Touting low-carbon energy’s potential to create green manufacturing jobs and growth has been a staple of Obama’s political message, as White House officials promote spending and tax incentives in 2009’s big stimulus law.
But going forward, the shape of Obama’s energy agenda remains somewhat hazy as the White House prepares to deal with the GOP-controlled House and a weakened Democratic majority in the Senate.
Obama said months ago that energy legislation may move ahead this year in “chunks.” And right after the election he talked up the prospect of bipartisan cooperation natural gas, electric cars, nuclear power and efficiency.
The administration has not, however, laid out a specific legislative plan on energy, although White House Press Secretary Robert Gibbs in recent months has touted the idea of a renewable electricity standard.
A standard – which has a bit of GOP support – would require utilities to supply escalating amounts of power over the next 10-15 years from sources such as wind and solar. Such plans have failed to overcome widespread GOP opposition.
(Republican Sen. Lindsey Graham of South Carolina is pushing a wider mandate that would credit other low-carbon energy sources including nuclear power, which could attract more backing.)

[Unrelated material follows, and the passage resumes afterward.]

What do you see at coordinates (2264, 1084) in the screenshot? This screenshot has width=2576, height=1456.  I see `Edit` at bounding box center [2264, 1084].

Will any specific proposals on energy come in Tuesday night’s speech?
“Hard to say. There doesn’t seem to be an appetite for a detailed agenda yet,” said Paul Bledsoe, a senior adviser to the Bipartisan Policy Center, a think tank that works on energy policy.
Bledsoe predicts that on Tuesday, energy will again be woven into a broader narrative about the economy. “The frame for energy and climate will be entirely economic, with a focus especially on freeing domestic investment for job creation and a robust export market,” he said Friday.
Bledsoe said Obama could also reiterate his push for cutting billions of dollars in energy industry subsidies, noting “a broad-based examination of the efficacy of energy subsidies could be an area of common ground with GOP budget-cutters.”
A White House spokesman declined to comment about speech on Friday.
But Obama himself may have previewed the themes of the address when speaking Friday at a General Electric plant in upstate New York, where he announced that CEO Jeffrey Immelt will chair the new Council on Jobs and Competitiveness.
GE is a major producer of wind turbines and other energy-related equipment.
Obama didn’t plug a major new energy initiative. Instead he pointed to tax credits for capital investments and the stimulus program – extended in the recent bipartisan tax deal – that provides grants for domestic renewable electricity projects.
“We ... extended a program that GE says its customers have used to invest $6 billion in clean energy production across this country –- driving demand for the company’s wind turbines. And I saw one of those big turbines on the way in,” Obama said.
He added: “So we know we can compete. Not just in the industries of the past, but also in the industries of the future.”
This story was updated at 2:22 p.m. on January 23.